[[ Material for this exercise, beginning ]]

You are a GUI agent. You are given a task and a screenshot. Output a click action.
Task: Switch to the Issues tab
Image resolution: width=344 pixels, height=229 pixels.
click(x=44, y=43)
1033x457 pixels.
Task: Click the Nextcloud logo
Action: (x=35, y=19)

[[ Material for this exercise, end ]]

• **Your assignment**:
Keep only the lines from the line with "Task: Switch to the Issues tab" to the end of the records above, and repeat them exactly.

• **Written solution**:
Task: Switch to the Issues tab
Image resolution: width=344 pixels, height=229 pixels.
click(x=44, y=43)
1033x457 pixels.
Task: Click the Nextcloud logo
Action: (x=35, y=19)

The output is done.